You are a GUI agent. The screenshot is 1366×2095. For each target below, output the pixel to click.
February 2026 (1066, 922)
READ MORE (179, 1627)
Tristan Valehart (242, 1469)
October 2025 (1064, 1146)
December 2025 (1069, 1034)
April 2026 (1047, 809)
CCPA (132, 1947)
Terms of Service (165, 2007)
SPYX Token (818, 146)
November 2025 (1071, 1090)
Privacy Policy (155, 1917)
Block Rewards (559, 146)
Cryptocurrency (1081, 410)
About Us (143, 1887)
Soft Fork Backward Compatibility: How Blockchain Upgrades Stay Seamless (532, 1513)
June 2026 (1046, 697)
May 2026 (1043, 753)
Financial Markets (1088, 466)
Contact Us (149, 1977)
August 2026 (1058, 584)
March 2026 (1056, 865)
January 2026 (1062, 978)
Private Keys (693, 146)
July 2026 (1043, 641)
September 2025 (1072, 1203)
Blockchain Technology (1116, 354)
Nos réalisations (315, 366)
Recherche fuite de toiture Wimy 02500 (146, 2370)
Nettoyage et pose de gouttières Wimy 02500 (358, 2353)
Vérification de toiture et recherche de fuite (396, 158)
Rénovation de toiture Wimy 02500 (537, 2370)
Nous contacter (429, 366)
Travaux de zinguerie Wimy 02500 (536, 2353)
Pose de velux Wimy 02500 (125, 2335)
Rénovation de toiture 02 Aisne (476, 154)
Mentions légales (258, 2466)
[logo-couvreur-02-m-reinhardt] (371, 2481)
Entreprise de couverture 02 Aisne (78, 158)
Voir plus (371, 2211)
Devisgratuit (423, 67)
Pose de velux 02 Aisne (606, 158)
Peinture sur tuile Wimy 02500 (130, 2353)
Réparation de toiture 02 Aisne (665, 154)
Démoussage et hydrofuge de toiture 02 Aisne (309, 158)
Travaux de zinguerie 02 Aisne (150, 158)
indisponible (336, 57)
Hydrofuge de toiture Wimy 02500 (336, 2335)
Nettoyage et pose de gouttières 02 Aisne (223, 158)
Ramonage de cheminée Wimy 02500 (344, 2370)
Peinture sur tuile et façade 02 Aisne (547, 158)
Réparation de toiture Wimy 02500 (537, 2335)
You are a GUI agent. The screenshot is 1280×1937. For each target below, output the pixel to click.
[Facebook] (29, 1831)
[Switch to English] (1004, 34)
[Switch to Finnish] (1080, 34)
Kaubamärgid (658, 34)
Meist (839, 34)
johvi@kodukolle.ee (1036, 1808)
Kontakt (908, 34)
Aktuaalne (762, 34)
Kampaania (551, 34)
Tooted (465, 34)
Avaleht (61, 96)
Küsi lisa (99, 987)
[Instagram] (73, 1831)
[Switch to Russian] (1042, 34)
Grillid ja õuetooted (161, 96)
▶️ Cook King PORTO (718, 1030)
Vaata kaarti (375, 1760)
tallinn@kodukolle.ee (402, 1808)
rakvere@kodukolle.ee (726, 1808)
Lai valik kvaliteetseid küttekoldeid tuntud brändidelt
_ _ _ _
Your objective
Reproduce exactly the entries above, limited to the lines from the one with "Private Keys (693, 146)" through the one with "Hydrofuge de toiture Wimy 02500 (336, 2335)", both included.

Answer box
Private Keys (693, 146)
July 2026 (1043, 641)
September 2025 (1072, 1203)
Blockchain Technology (1116, 354)
Nos réalisations (315, 366)
Recherche fuite de toiture Wimy 02500 (146, 2370)
Nettoyage et pose de gouttières Wimy 02500 (358, 2353)
Vérification de toiture et recherche de fuite (396, 158)
Rénovation de toiture Wimy 02500 (537, 2370)
Nous contacter (429, 366)
Travaux de zinguerie Wimy 02500 (536, 2353)
Pose de velux Wimy 02500 (125, 2335)
Rénovation de toiture 02 Aisne (476, 154)
Mentions légales (258, 2466)
[logo-couvreur-02-m-reinhardt] (371, 2481)
Entreprise de couverture 02 Aisne (78, 158)
Voir plus (371, 2211)
Devisgratuit (423, 67)
Pose de velux 02 Aisne (606, 158)
Peinture sur tuile Wimy 02500 (130, 2353)
Réparation de toiture 02 Aisne (665, 154)
Démoussage et hydrofuge de toiture 02 Aisne (309, 158)
Travaux de zinguerie 02 Aisne (150, 158)
indisponible (336, 57)
Hydrofuge de toiture Wimy 02500 (336, 2335)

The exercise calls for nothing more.